O vereador adiantou que este plano terá em conta soluções de intervenção para “riscos expectáveis”, como incêndios e cheias e que deverá ser apresentado ao executivo municipal no final do primeiro trimestre de 2009.
Sampaio Pimentel salientou, no entanto, que a inexistência de um plano tão específico “não pode servir de alarmismo”, lembrando que a autarquia actualizou no início do ano passado o plano de Protecção Civil e já este ano o plano de cheias e inundações.
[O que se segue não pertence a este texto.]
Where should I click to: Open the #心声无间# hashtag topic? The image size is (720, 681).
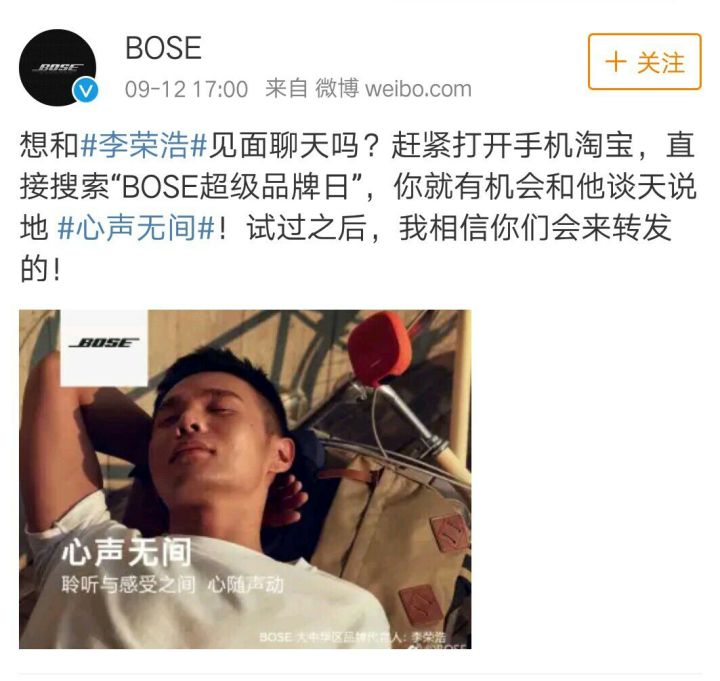[x=136, y=228]
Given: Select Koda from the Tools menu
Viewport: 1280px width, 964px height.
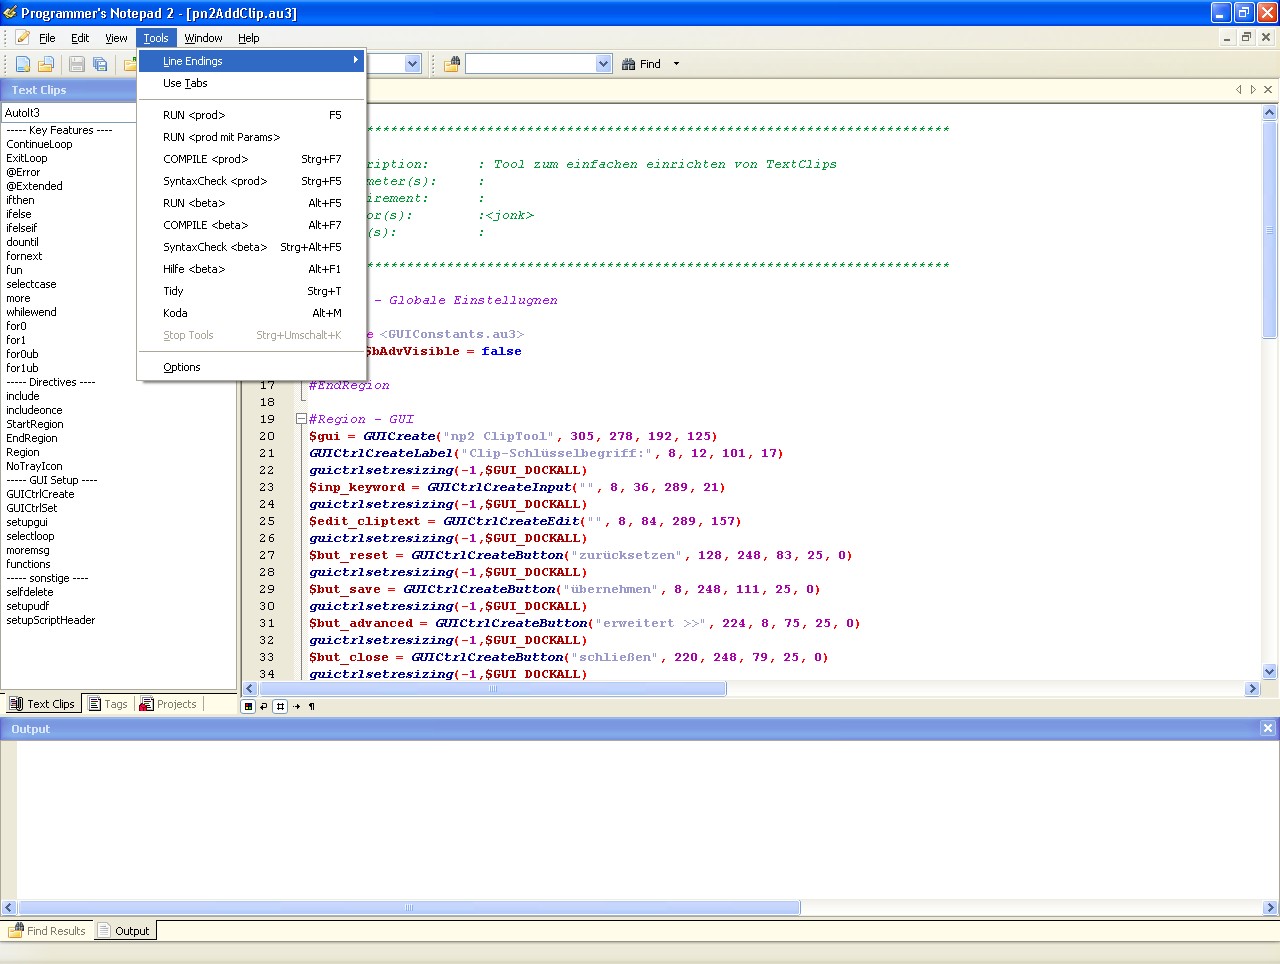Looking at the screenshot, I should 175,313.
Perante o risco de fogo num prédio devoluto, como aconteceu em Lisboa, o vereador referiu que na Área Crítica de Recuperação e Reconversão Urbanística (ACRRU) – dez quilómetro quadrados – “um terço do edificado encontra-se devoluto”.
A ACRRU, que vai da Constituição ao rio Douro e da Rotunda da Boavista à Praça Francisco Sá Carneiro, representa um quarto da área total da cidade, acrescentou.
Sampaio Pimentel disse ainda que “a actuação da Sociedade de Reabilitação Urbana (SRU) tem como consequência a diminuição dos riscos de incêndio”, uma vez que os prédios são reabilitados para depois serem ocupados.
Reforço nos bombeiros
O vereador assinalou ainda o reforço do contingente dos Sapadores Bombeiros do Porto, bem como “a modernização do seu equipamento”.
Contactado pela Lusa, o comandante dos Voluntários do Porto, Carlos Bessa, afirmou que “os bombeiros têm resposta para qualquer eventualidade”, sendo que através do Centro Distrital de Operações e Socorro do Porto estão sempre garantidos os meios necessários para acudir a incêndios nos centros históricos.
“Actualmente há incêndios que, noutra situação, seriam gravíssimos”, disse, contando que os fogos que deflagraram recentemente no edifício da Reitoria da Universidade do Porto e num edifício devoluto na Praça da República foram rapidamente extintos graças à coordenação de meios.
Para Carlos Bessa, o grande problema coloca-se quando ocorrer um tremor de terra forte na cidade, acreditando que muitos edifícios devolutos do Centro Histórico não resistirão.